A respiração dele era quente, fazendo os poros de Serena se abrirem, um tremor leve.
Ela ficou desconfortável e se mexeu um pouco.
Rafael endureceu, a respiração ficando mais pesada.
Serena parou imediatamente, até a respiração se tornou mais suave.
Pam!
O som de algo quebrando. O cheiro de vinho tomou conta do espaço.
Aquele aroma inebriante também invadiu os sentidos de Serena, deixando a cabeça leve.
Até que o bater da porta ecoou, e tudo ficou de repente em silêncio.
A mão na cintura de Serena afrouxou um pouco. Rafael recuou levemente dos lábios dela.
Os dois estavam com a respiração desregulada.
Rafael olhou satisfeito para o brilho úmido nos olhos da mulher nos seus braços.
Ele se inclinou até a pintinha vermelha e a beijou.
Serena ficou aborrecida e o encarou.
Lá embaixo, tanto Túlio quanto Valentina tinham sumido. O que restou foi só uma cadeira de rodas.
Então Túlio, em público, na verdade não usava cadeira de rodas?
Ele a usava por causa do veneno no corpo? E quando precisava parecer normal, conseguia andar?
Serena pensou nisso e deu uma cotovelada no homem atrás dela: "Vamos voltar para o salão."
Rafael abaixou os olhos para si mesmo.
Serena seguiu o olhar dele e viu o problema.
Ela o encarou: "O que precisa de tratamento? Você parece mais saudável do que qualquer um!"
Rafael curvou os lábios: "Sere está me elogiando?"
Em seguida estreitou os olhos: "Já viu mais alguém assim além do seu falecido ex-marido Diego?"
Serena sorriu: "Sou médica. Com certeza já vi mais do que você..."
Antes de terminar, Rafael a virou e a prensou embaixo.
Os olhos dele estavam cheios de perigo: "Fala direito. Do contrário, não me importo de fazer você me tratar agora mesmo."
Serena ficou com raiva.
Quando dependia de alguém, não tinha muita escolha.
Ela não conseguia bater nele. E tinha medo que ele perdesse o controle.
"Só vi o Rafael." A voz de Serena saiu longa e carregada de intenção, má e sedutora ao mesmo tempo.
A garganta de Rafael se moveu várias vezes antes que a agitação dentro dele se acalmasse.

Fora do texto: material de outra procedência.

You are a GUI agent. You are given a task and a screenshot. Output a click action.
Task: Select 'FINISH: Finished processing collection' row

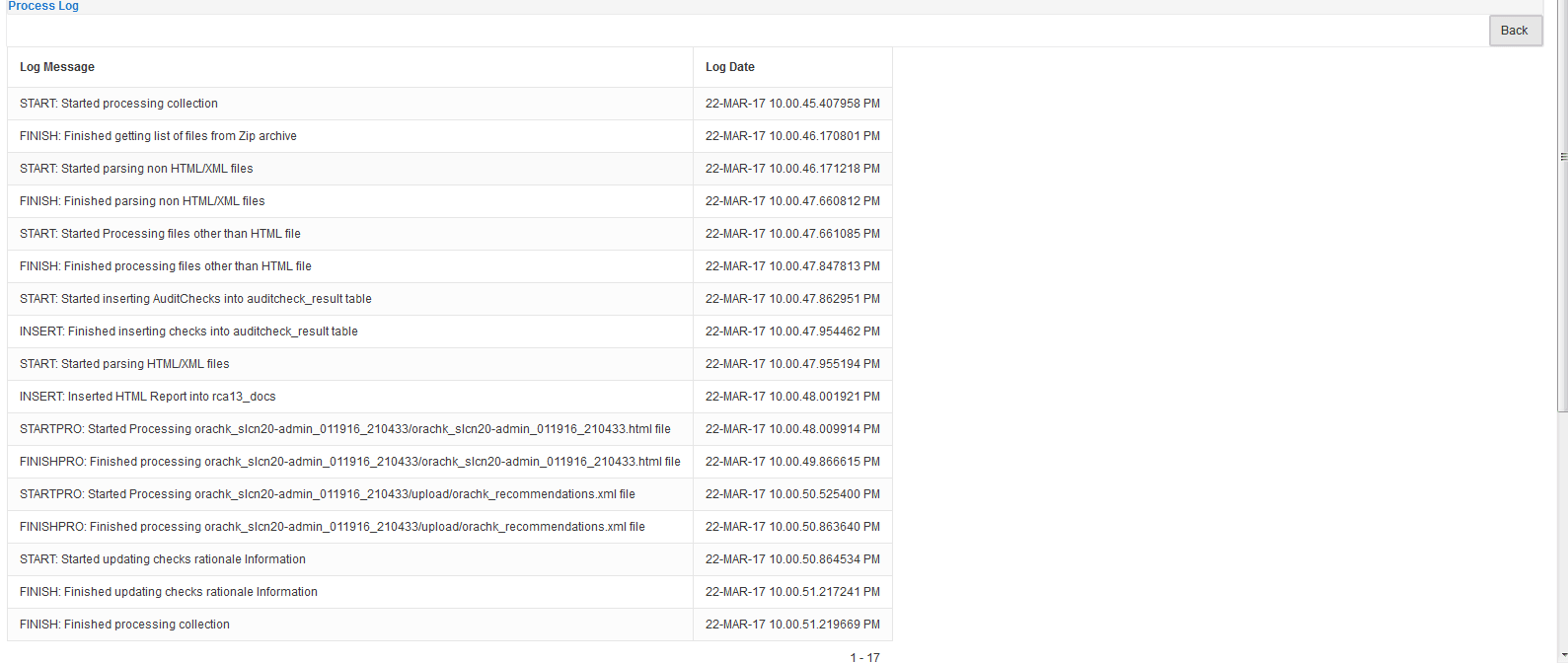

Aquela mulher era perturbadora demais. Se a levasse para casa, ia ter que ficar de olho nela em tempo integral.
Ele a pegou no colo e saltou.
Os dois desapareceram rapidamente na escuridão do jardim, e quando reapareceram, já estavam no salão.
Serena foi para um canto e encontrou o filho cercado de crianças.
Vários meninos e meninas estavam com olhar de fã: "Quinho, você é demais! Podem te adicionar?"
"Eu também quero! Quinho, me leva junto!"
Lorenzo curvou os cantos da boca: "Regra de sempre. Adicionar tem que pagar."